Shadowing for Piercers in the Industry

Cherry Sutherland
1st April 2020

This is a very tricky topic, and yet it is one that I feel I must go into; and not only provide a simple answer on, but also provide a more in-depth answer to as well.

So if you are after the short answer, you’ll get it in one word. But for others that would like to a greater understanding of reasons, read on.  

Q: Does Cherrycore offer shadowing to piercers from other stores/states/countries?
A: No
So that’s the short answer.

Now here is the long answer:
I’m going to explain why I don’t agree with shadowing in general. It's not to say that shadow learning is bad; its not. It's fantastic, but it's only fantastic for the person shadowing.

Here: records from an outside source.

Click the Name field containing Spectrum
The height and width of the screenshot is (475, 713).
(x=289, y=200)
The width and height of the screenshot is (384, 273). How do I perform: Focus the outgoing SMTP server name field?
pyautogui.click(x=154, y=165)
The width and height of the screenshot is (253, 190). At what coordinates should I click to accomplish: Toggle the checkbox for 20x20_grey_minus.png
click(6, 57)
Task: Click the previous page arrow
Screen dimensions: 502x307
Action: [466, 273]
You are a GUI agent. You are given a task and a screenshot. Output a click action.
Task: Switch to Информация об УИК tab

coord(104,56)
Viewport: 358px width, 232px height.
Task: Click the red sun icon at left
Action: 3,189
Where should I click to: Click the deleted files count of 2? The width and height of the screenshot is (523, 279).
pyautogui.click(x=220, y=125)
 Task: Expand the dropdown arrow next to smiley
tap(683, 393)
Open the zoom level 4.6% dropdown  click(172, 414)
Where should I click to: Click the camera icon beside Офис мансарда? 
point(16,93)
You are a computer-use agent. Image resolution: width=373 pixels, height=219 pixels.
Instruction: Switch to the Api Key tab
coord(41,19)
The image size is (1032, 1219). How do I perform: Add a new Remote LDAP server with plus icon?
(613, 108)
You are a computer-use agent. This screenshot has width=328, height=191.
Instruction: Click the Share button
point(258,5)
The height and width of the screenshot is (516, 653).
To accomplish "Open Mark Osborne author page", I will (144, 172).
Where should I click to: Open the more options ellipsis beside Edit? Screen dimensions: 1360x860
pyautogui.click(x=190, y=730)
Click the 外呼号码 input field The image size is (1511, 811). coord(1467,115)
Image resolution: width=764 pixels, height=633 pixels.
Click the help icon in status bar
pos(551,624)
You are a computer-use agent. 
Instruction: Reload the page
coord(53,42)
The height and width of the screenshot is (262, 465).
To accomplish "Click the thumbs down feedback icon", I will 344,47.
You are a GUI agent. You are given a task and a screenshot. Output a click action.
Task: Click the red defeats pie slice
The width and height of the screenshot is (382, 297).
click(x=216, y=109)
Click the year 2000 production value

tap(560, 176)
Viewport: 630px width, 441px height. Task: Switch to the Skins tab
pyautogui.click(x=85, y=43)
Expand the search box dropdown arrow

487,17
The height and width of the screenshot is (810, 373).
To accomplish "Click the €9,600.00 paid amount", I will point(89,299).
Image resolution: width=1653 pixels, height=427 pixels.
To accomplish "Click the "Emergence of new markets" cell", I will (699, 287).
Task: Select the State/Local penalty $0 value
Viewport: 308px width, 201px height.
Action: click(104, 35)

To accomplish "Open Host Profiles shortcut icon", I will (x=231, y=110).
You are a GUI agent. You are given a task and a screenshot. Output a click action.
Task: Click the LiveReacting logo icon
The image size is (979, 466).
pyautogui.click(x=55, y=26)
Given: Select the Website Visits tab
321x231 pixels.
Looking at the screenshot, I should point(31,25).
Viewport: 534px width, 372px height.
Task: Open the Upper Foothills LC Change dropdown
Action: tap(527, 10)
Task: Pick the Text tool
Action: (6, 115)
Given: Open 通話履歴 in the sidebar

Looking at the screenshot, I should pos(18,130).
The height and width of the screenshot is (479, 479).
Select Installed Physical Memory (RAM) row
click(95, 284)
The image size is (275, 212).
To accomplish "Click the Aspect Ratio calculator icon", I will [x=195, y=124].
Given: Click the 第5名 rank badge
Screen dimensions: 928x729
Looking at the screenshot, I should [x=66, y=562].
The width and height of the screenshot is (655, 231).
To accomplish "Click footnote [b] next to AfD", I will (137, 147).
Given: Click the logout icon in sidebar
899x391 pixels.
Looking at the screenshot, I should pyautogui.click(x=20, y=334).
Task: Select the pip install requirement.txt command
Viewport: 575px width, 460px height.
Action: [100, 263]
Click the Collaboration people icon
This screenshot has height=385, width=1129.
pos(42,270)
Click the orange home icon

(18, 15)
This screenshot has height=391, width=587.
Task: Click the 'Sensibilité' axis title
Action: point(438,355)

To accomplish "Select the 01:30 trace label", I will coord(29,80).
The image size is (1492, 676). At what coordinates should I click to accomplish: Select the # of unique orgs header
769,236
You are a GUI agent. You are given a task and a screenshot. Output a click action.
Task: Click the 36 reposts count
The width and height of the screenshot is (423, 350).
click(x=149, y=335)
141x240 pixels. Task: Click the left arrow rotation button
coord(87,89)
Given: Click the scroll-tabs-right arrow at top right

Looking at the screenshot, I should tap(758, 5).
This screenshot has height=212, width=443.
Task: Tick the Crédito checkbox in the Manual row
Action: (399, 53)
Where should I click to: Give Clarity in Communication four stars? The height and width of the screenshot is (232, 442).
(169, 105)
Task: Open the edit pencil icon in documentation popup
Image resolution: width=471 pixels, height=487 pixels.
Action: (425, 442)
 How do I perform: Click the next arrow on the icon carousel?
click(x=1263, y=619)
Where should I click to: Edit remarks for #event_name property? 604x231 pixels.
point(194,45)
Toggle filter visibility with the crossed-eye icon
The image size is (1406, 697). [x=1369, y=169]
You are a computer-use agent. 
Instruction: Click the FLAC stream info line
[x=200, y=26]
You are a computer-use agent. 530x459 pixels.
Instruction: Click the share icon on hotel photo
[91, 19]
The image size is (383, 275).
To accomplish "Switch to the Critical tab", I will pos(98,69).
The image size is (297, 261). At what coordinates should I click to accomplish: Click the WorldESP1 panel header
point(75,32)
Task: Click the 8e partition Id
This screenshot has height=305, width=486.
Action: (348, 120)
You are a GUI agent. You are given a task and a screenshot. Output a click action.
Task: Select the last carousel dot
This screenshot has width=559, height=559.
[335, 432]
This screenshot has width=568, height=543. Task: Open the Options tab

- I personally think my clients deserve more respect than having unfamiliar faces appear here and there. Our clients know and trust our team and our brand. Consistency is security, and security is safe.
- It is confusing for clients to see someone standing about without clear direction or ignoring them when they enter the studio and they are in sight. It is unprofessional and is simply rude. The shadow-er can not assist, and the client does not know this.
- Shadowers are not part of the team, and therefore cannot interact with clients, in case they cannot and do not provide correct information, or uphold the same communication standards as we do.
- We have strict training on professionalism, dress code and speech. I cannot guarantee persons asking to shadow will meet this, and I cannot take time away from my clients to ensure individuals are workplace ready for our practise.
- It's a safety liability, as shadowers have not been trained in our studio policies and protocol. Many of our team members have a medical background, along with other qualifications. If you do not meet this education level and experience level, we cannot be sure how you will react in any given situations.
- Shadowing interferes with our clients experience. Our clients come to us for our dedicated focus on them and their needs alone. It's our aim and responsibility to ensure that our clients have a positive experience that is all about them, and them feeling fabulous.

Now with all that being said, that is not to say I don’t offer help to other piercers and that I won't; because I do, and I do so regularly.
I just will not offer my clients as a learning playground. 

My advice to you if you made it this far:
Be respectful and patient above all!

Develop a relationship of mutual benefit and respect, before you ask to shadow. And if you get told no, don’t be rude or throw shade. Simply wear it and move on. You can always ask again later, or ask if there are alternative ways that a piercer can assist you.

Be respectful of time. A lot of high end studio owners are working 6-7 days a week, doing 12 hour days as standard. You are not a priority over their clients or team, however you may get prioritized over their sleep and dinner. So be respectful in your communications and the time of day you are sending them, along with how many questions you are sending. Don’t blow up their inbox and don’t message after 9pm.

For me; those that have been respectful over the years, I have welcomed into my Studio to have one on one time with me, where I give my time openly. I have assisted with setting assessments and providing tools for practicing and perfecting aspects required, along with providing self published materials and regular check ins. I have offered piercers struggling with a piercing to bring a friend to pierce where we can go over it together, away from involving my clients. I have offered my years of experience as an educator at no cost. 
So, no, I’m not a mean person that is unwilling to help younger generations, I just believe that help can take place in other, better forms, and no one is entitled to my time.

"Please" and "thank you" go along way, and in that I will leave you with a "thank you for reading", and I hope that this perspective has helped you understand why you may have been told "no" from studios before without reason, or it may help prepare you before you enter discussions on asking for assistance with a piercer in the future.